• EXERCISE AIM: With pictures excluded, retype exactly every line from the one containing "Click into the Search field" to the end of the records below.

• Stored data entries:
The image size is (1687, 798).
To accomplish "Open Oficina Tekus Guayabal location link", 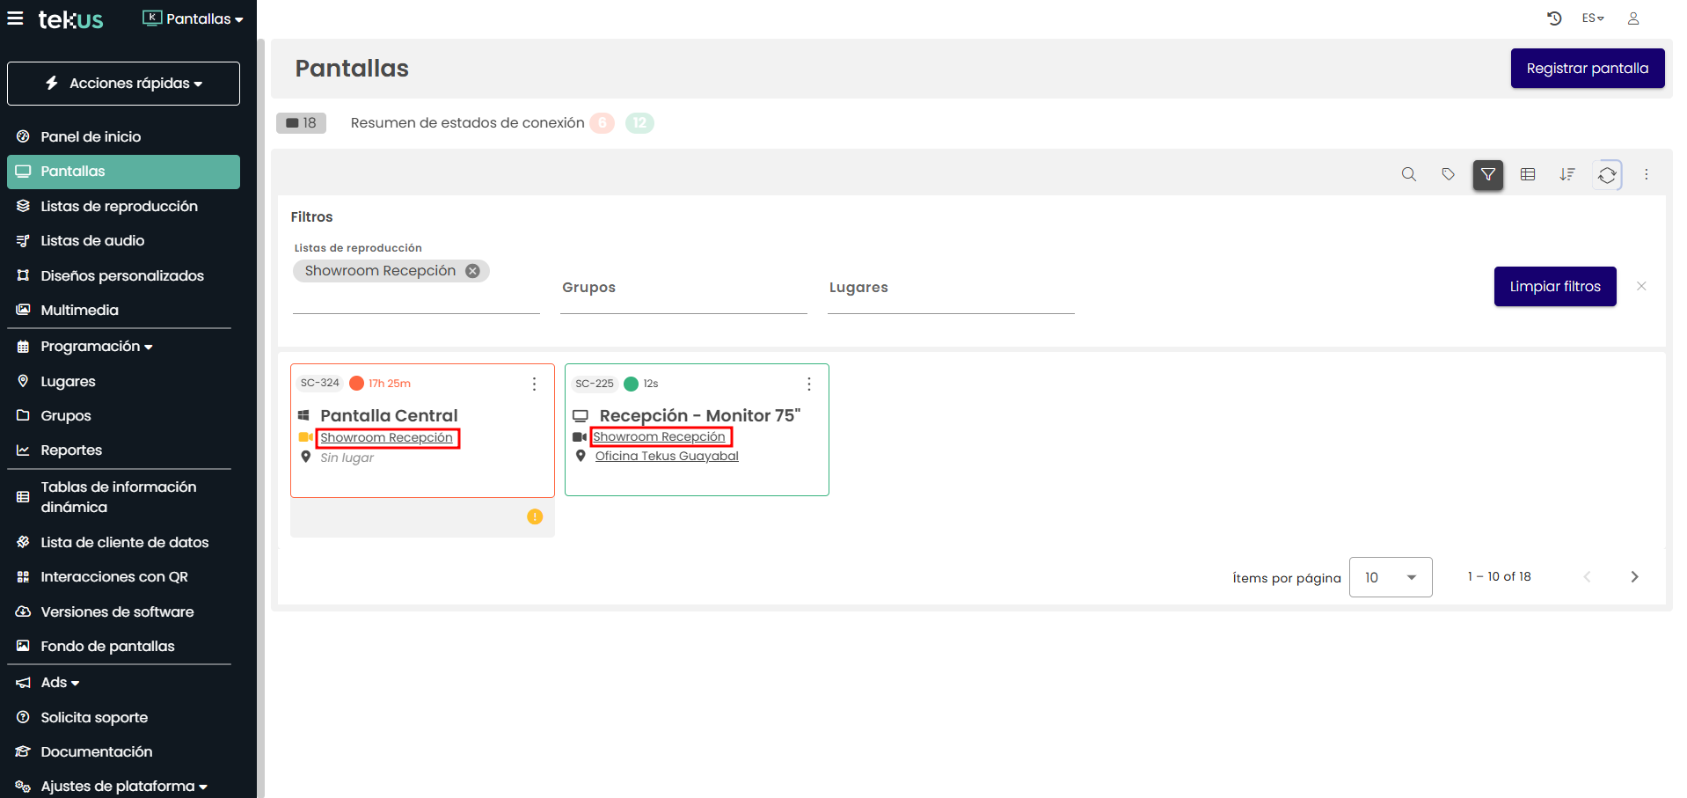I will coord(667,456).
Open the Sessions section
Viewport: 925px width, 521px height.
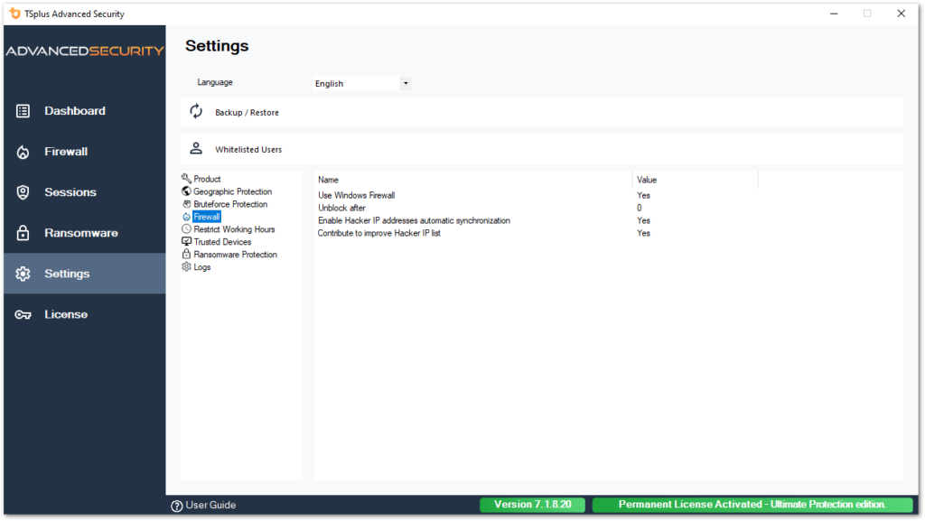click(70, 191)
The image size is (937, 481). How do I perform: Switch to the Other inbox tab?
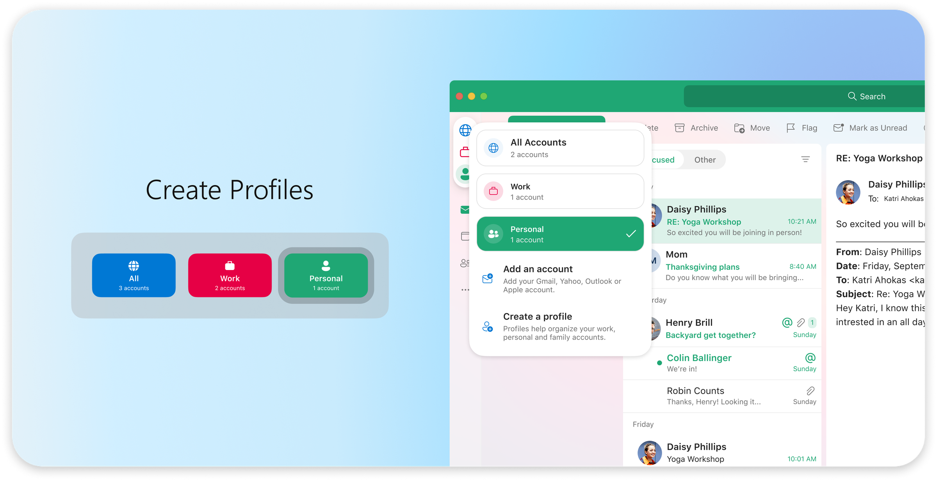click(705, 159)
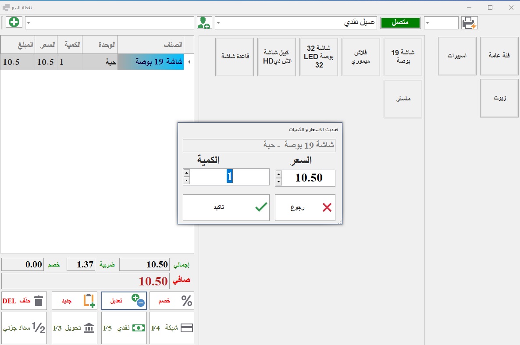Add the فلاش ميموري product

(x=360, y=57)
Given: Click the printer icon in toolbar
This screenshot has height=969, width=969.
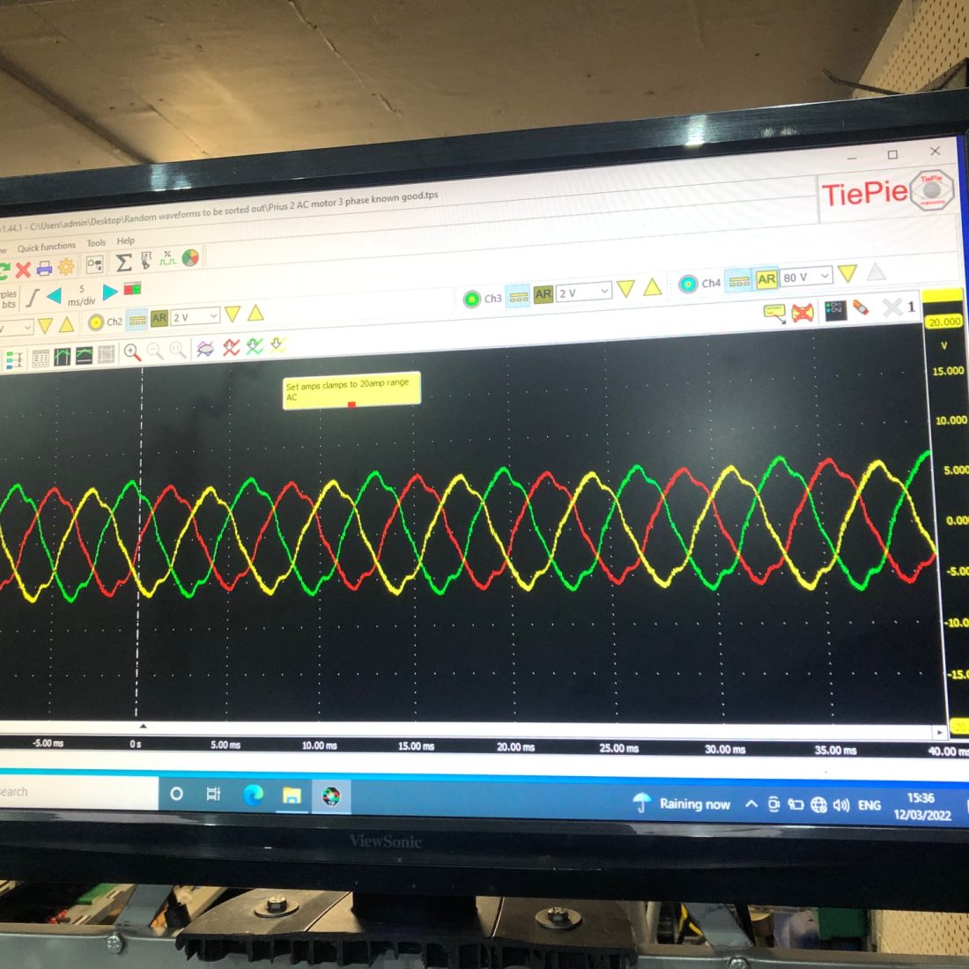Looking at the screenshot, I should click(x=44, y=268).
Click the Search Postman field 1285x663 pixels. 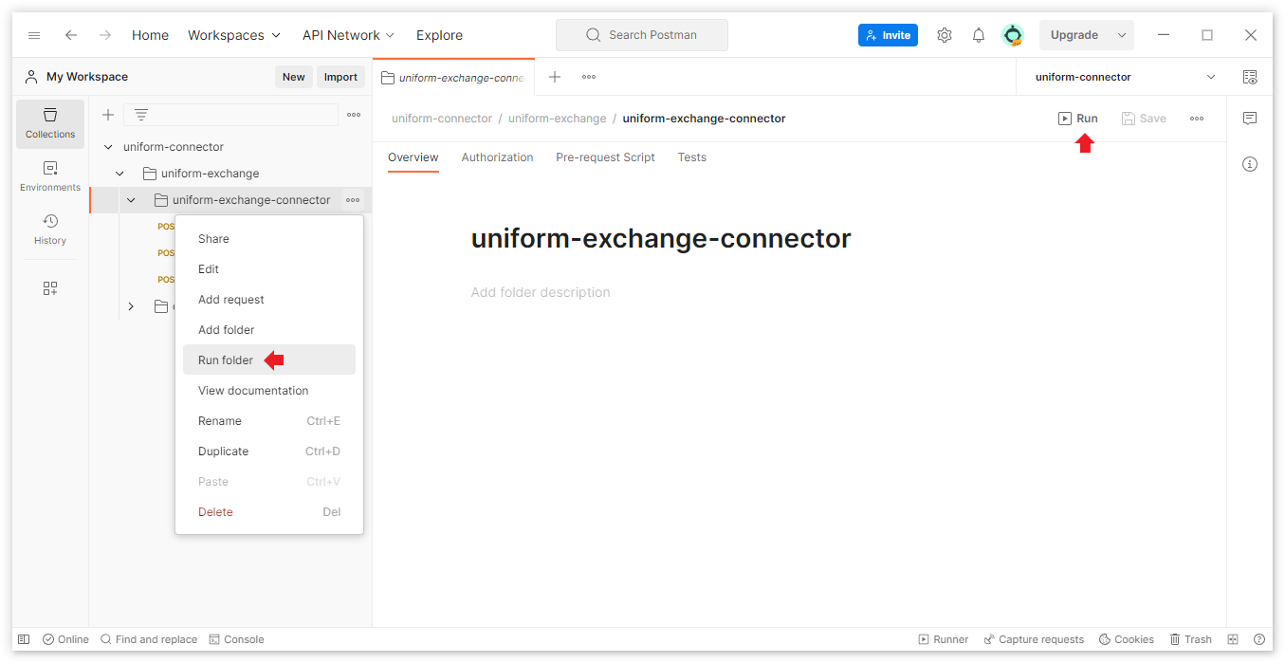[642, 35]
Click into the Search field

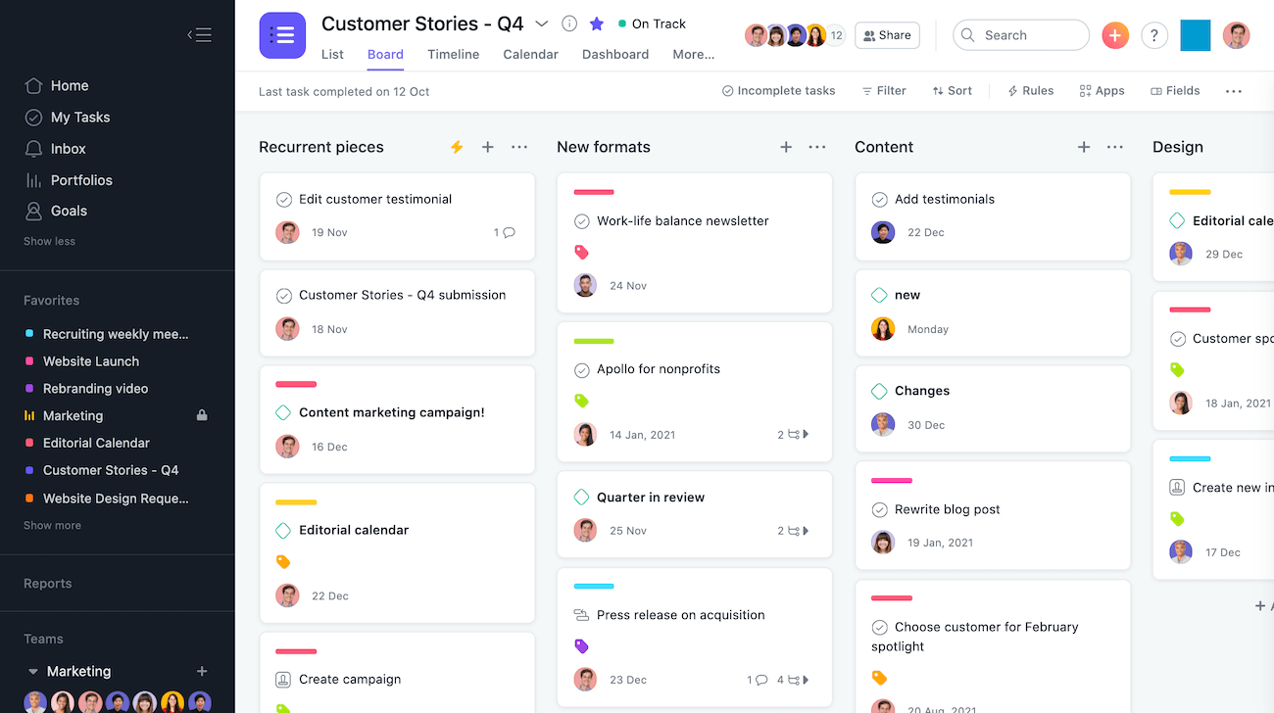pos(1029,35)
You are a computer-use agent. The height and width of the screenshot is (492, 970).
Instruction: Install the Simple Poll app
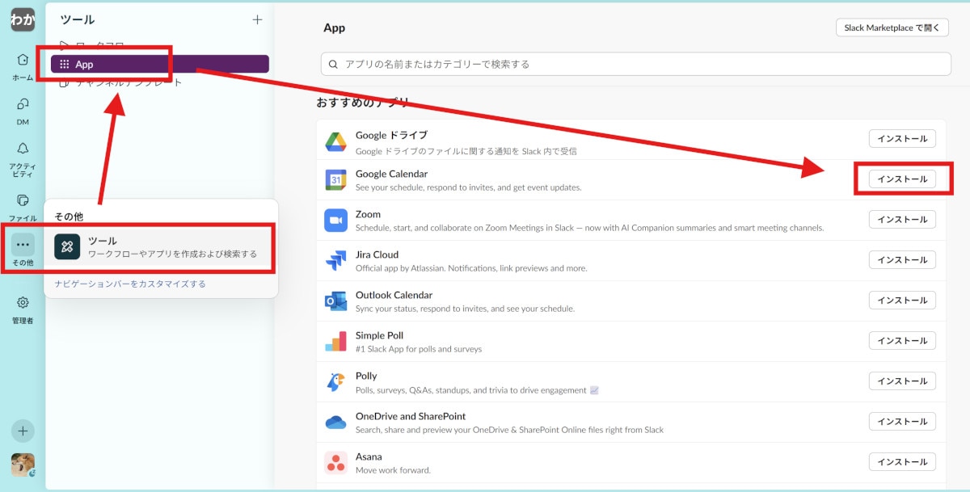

• EXERCISE RESULT:
Click into the Search field

pos(1029,35)
You are a computer-use agent. The height and width of the screenshot is (492, 970).
Instruction: Install the Simple Poll app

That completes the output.